Babies Have a Sense of Humour

My life has been a lethargic haze to this point since having Cameron.  By 6½ weeks he was doing amazing and sleeping five hours all by himself.  At seven months old, we left for Yellowstone and then on to Utah.  While we were in Island Park, Idaho we slept in a trailer.  To save on space and issues, rather than put the Pack N’ Play up, we decided to let Cameron sleep with us.  Since then, it has been an uphill battle to say the least.  We essentially started over again after we returned home.

Going from self-soothing and drifting off to sleep to the other spectrum of needing us near him has been exhausting and taxing on me to say the least.  Bryan works very early shift, so I have tried not to disturb him if possible.  We kept him in our room (not in our bed) until recently, moving him into his own room (a GOOD 100 feet from ours.  Try walking it, bleary-eyed at 4 a.m.) at ten months old.  This has been very successful and I have been getting a lot more sleep than I had to this point.  Previously, he was waking every two hours like a newborn again and I had been a walking zombie on a good day.  After moving him, he was staying asleep for four hours.

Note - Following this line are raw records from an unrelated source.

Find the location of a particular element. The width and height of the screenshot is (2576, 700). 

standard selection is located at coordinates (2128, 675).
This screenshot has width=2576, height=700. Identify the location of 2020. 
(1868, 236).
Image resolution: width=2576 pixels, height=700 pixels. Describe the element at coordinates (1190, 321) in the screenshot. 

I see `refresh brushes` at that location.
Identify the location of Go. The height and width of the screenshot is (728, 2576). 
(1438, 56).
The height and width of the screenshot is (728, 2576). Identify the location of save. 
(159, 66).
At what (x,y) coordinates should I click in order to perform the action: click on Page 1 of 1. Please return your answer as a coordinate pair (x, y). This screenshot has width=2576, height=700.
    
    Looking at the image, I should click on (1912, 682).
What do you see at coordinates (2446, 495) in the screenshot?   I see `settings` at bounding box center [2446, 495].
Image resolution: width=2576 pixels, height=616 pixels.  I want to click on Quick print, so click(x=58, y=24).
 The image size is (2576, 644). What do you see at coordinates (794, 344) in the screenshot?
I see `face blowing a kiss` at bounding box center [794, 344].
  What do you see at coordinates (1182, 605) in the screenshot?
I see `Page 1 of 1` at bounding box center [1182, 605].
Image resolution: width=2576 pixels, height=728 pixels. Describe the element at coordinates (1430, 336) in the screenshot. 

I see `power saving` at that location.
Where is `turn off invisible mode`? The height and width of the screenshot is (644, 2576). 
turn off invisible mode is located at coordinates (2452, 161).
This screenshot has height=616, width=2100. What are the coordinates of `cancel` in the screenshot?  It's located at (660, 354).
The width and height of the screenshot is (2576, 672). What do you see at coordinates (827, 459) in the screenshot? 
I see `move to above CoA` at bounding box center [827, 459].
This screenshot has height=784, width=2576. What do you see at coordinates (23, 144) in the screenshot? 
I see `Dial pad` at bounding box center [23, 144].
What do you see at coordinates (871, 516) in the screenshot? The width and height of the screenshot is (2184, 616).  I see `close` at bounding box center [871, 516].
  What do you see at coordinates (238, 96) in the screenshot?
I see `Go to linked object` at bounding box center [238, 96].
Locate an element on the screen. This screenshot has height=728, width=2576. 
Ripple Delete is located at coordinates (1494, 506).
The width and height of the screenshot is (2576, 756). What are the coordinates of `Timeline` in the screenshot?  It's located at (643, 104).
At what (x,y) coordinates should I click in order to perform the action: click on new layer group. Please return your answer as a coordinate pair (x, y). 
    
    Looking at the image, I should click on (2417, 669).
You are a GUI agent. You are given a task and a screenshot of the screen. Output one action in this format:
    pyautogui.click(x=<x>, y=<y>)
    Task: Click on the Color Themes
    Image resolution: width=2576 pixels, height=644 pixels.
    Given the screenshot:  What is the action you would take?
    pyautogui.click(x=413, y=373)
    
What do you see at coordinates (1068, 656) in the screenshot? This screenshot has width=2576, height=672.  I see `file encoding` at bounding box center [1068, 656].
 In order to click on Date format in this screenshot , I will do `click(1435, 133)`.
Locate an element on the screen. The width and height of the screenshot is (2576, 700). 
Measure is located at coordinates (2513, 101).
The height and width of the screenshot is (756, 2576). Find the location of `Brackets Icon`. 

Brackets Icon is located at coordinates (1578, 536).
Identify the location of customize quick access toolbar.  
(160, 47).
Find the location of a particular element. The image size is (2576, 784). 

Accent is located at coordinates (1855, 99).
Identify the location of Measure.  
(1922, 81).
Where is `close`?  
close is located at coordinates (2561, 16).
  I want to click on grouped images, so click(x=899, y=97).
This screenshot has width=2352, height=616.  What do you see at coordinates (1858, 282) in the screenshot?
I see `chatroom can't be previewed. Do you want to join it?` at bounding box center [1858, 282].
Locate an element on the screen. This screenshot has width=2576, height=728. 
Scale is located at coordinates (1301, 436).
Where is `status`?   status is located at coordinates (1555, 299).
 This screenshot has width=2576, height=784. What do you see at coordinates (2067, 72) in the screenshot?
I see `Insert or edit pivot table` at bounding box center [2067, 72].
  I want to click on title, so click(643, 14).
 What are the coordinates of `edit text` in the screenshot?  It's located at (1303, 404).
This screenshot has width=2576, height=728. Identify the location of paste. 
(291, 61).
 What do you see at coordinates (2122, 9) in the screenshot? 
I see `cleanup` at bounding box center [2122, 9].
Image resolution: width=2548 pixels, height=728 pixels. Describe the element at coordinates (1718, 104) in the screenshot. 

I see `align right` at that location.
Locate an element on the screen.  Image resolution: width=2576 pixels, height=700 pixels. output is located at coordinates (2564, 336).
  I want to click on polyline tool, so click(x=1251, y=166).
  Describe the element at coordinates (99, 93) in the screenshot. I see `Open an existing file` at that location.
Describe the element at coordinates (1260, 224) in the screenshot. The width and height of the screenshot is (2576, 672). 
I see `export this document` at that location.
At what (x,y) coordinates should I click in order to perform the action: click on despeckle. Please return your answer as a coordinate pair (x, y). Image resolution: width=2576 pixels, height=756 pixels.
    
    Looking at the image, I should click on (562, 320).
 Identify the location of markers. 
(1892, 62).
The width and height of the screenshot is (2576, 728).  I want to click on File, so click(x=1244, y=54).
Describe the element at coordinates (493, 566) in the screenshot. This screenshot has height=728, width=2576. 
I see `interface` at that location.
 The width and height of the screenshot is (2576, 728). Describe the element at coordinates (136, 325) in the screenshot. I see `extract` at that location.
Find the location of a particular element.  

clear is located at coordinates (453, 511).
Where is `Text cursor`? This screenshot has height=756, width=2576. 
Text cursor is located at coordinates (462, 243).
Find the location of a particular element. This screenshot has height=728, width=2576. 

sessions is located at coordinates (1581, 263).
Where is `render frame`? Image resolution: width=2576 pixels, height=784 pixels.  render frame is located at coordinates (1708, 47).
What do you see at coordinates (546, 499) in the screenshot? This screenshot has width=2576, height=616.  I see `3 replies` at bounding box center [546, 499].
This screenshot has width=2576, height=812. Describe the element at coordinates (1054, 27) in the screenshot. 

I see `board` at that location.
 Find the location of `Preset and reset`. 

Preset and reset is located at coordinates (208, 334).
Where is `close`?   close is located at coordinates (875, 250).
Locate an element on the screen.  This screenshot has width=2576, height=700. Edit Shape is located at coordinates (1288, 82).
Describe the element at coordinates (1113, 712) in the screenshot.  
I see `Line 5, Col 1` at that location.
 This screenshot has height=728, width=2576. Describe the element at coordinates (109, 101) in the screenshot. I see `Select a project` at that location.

I have known all-too-well that by this age, he should have been sleeping through the night.  I kept a pretty rigid nighttime routine with Ian with which I was by the book.  I had to give the book back and didn’t bother buying it (I’m totally serious!).  I figured I knew what I was doing.  It was so nice to have a little one around again that I got sucked into the I’ll-rock-him-to-sleep-til-he’s-unconscious trap and that was my (other) downfall.  Something had to change and I realised I needed help.  A friend gave me a gift certificate to an online store and I bought me some Supernanny books.  I figured I needed them for Ian too.  Last night I sat in bed until 1 a.m. pouring over its pages trying to learn all I could on techniques to remedy the situation and make everyone’s life a little easier.  The technique is:  The baby wakes, you go in after two minutes of them crying and rub his/her back and soothe them with a comforting noise, but don’t talk.  Don’t pick them up and don’t feed them.  When they have calmed down (but are not asleep), walk out the room.  Double the time increments you wait until you re-enter the room until they stay asleep.  It may be a long night, and a very long week to say the least.

The little bugger slept right through until 9 o’clock this morning.